At this point, curbside recycling stakeholders are well aware of the factors causing difficulties with the material. As communities nationwide have transitioned to single-stream collection of recyclables, broken glass has commingled with other recyclables. In addition to degrading the value of the rest of the stream and posing worker safety risks, broken glass is harder and more costly to recycle.

A Wall Street Journal article that ran last April noted it costs anywhere from $10 to $40 per ton to send glass to cullet processors, putting glass recovery on par with disposal in terms of cost in some parts of the country.

But as local and state officials push to achieve ambitious recovery rate goals, municipalities aren’t yet ready to give up on the inclusion of a particularly heavy material in the recycling stream. Alternatives to commingled collection also exist, including drop-off programs and stand-alone, glass-only bins.

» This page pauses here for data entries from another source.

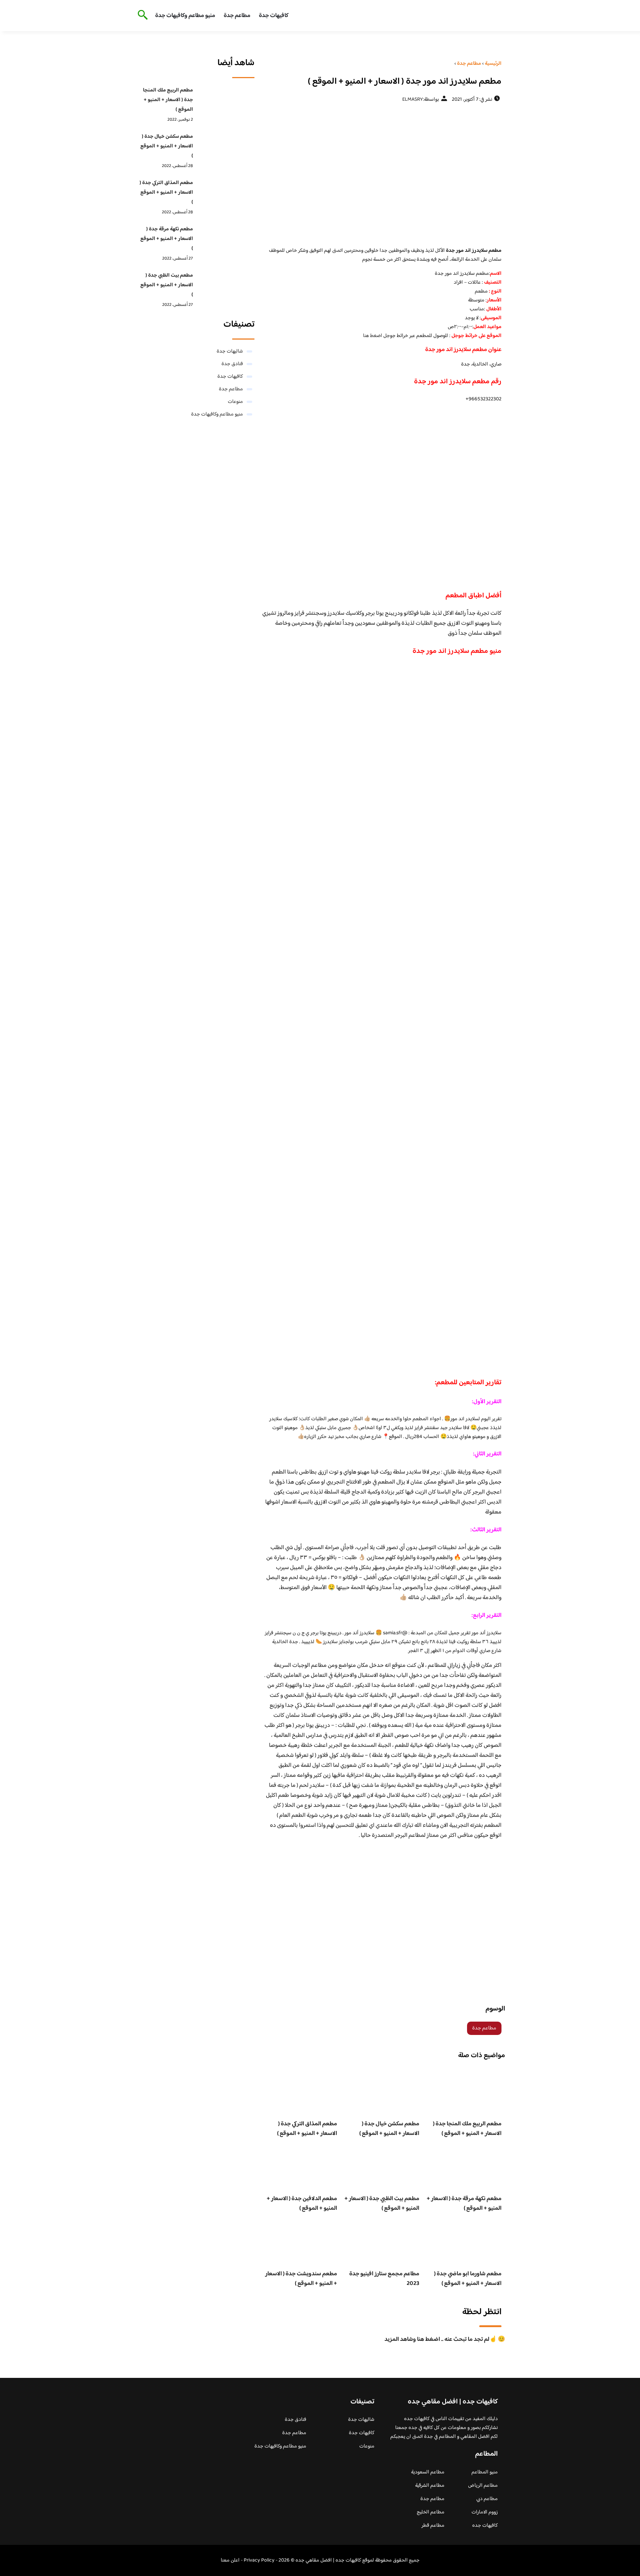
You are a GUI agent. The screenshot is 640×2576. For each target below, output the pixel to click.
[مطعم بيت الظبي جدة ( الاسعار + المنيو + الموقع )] (226, 287)
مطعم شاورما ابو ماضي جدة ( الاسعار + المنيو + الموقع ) (467, 2279)
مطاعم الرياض (483, 2485)
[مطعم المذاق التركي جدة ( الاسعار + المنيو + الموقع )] (226, 194)
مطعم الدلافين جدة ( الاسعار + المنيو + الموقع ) (302, 2203)
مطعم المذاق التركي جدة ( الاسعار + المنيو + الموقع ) (307, 2129)
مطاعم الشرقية (429, 2485)
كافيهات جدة (274, 16)
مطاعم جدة (237, 16)
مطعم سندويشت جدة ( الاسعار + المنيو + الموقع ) (301, 2279)
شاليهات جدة (230, 351)
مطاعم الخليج (430, 2512)
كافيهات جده (485, 2525)
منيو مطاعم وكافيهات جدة (185, 16)
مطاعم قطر (432, 2525)
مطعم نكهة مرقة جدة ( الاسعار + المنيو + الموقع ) (464, 2203)
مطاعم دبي (487, 2499)
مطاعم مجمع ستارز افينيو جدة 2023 (384, 2279)
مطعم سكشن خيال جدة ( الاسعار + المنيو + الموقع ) (389, 2129)
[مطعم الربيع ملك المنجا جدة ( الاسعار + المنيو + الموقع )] (226, 102)
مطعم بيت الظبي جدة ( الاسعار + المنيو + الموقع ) (381, 2203)
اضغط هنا (373, 335)
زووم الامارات (484, 2512)
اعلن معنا (230, 2560)
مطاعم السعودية (427, 2472)
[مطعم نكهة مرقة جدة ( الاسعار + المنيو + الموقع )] (226, 240)
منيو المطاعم (484, 2472)
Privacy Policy (259, 2560)
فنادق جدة (232, 364)
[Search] (141, 15)
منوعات (235, 401)
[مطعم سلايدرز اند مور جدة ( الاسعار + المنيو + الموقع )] (381, 174)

Richard Mendoza, Atlanta’s commissioner of public works, told Resource Recycling the City “aims to be one of the nation’s top 10 cities for sustainability,” a goal that necessitates the single-stream collection of a wide range of materials, including glass.

Glass bottles are currently accepted in the city’s “Cartlanta”program, but Mendoza indicated the city also nudges residents toward the drop-off option. “In response to local recycling companies increasingly rejecting glass materials due to market conditions, the City of Atlanta also encourages residents to take their glass items to the Center for Hard to Recycle Materials,” he said.

The nation’s largest hauler and processor of recyclables, Waste Management, has responded to these challenges by looking at municipal contracts to adjust for the rising costs associated with handling today’s stream. WM is active as a hauler in the Atlanta region and a provider of material to Pratt Industries’ local MRF.

“We need a new business model for glass that involves new pricing models and new markets for glass collected in curbside recycling programs,” Susan Robinson, WM’s federal public affairs officer said in a statement. “While there is some demand from glass container manufacturers, it’s not at prices that cover the true costs of collection, processing and transportation of this heavy material.

“We know that to some customers, recycling glass matters, and we’ll recycle it,” Robinson continued. “There’s just a cost that needs to be recognized.”

Atlanta’s Mendoza, meanwhile, hopes “market conditions may change in the future, at which point single-stream curbside recycling will remain a simple and effective way to recycle glass items.”

According to EPA data, glass accounted for 4.5 percent of the municipal solid waste stream in 2013. The glass container recovery rate in 2013 was 34.0 percent, flat compared to the 2012 rate and 12 percentage points above the 2003 rate of 22.0 percent. The national glass recycling rate includes containers recovered through state deposit and redemption programs as well as through curbside, drop-off and other means.